## What to do
Repeat, exactly as written, the lines of the records below from the first through the line with "Open title 'Виктор", but none past it.

## Records from a data collection
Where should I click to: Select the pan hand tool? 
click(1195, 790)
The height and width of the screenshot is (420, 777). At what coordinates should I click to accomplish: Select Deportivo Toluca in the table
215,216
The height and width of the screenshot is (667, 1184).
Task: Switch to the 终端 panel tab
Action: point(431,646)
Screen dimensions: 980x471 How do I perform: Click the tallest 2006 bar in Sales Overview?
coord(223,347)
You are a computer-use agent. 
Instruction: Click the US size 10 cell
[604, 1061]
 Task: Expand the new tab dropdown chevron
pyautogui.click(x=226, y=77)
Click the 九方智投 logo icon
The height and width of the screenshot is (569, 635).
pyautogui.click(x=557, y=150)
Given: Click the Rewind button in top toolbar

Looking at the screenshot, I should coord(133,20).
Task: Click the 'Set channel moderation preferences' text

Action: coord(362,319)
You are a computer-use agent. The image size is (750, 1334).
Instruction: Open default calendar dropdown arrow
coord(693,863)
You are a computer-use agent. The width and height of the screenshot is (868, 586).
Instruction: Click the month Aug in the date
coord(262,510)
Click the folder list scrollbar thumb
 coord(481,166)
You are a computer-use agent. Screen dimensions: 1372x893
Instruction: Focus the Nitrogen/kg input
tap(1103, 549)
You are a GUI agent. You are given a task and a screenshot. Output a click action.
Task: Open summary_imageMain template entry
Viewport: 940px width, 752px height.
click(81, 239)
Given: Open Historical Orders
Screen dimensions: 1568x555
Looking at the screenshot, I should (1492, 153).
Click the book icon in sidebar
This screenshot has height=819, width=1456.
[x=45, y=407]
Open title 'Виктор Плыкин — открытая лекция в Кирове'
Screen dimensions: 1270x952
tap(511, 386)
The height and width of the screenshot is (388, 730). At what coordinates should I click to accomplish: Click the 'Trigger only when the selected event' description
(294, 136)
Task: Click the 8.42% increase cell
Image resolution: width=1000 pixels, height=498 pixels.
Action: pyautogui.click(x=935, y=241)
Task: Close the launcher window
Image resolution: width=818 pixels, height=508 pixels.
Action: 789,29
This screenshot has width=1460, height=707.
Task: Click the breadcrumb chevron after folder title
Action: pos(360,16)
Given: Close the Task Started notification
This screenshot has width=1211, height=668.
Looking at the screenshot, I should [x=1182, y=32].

## Your response
Where should I click to: Select the pan hand tool? 
click(1195, 790)
The height and width of the screenshot is (420, 777). At what coordinates should I click to accomplish: Select Deportivo Toluca in the table
215,216
The height and width of the screenshot is (667, 1184).
Task: Switch to the 终端 panel tab
Action: point(431,646)
Screen dimensions: 980x471 How do I perform: Click the tallest 2006 bar in Sales Overview?
coord(223,347)
You are a computer-use agent. 
Instruction: Click the US size 10 cell
[604, 1061]
 Task: Expand the new tab dropdown chevron
pyautogui.click(x=226, y=77)
Click the 九方智投 logo icon
The height and width of the screenshot is (569, 635).
pyautogui.click(x=557, y=150)
Given: Click the Rewind button in top toolbar

Looking at the screenshot, I should coord(133,20).
Task: Click the 'Set channel moderation preferences' text

Action: coord(362,319)
You are a computer-use agent. The image size is (750, 1334).
Instruction: Open default calendar dropdown arrow
coord(693,863)
You are a computer-use agent. The width and height of the screenshot is (868, 586).
Instruction: Click the month Aug in the date
coord(262,510)
Click the folder list scrollbar thumb
 coord(481,166)
You are a computer-use agent. Screen dimensions: 1372x893
Instruction: Focus the Nitrogen/kg input
tap(1103, 549)
You are a GUI agent. You are given a task and a screenshot. Output a click action.
Task: Open summary_imageMain template entry
Viewport: 940px width, 752px height.
click(81, 239)
Given: Open Historical Orders
Screen dimensions: 1568x555
Looking at the screenshot, I should (1492, 153).
Click the book icon in sidebar
This screenshot has height=819, width=1456.
[x=45, y=407]
Open title 'Виктор Плыкин — открытая лекция в Кирове'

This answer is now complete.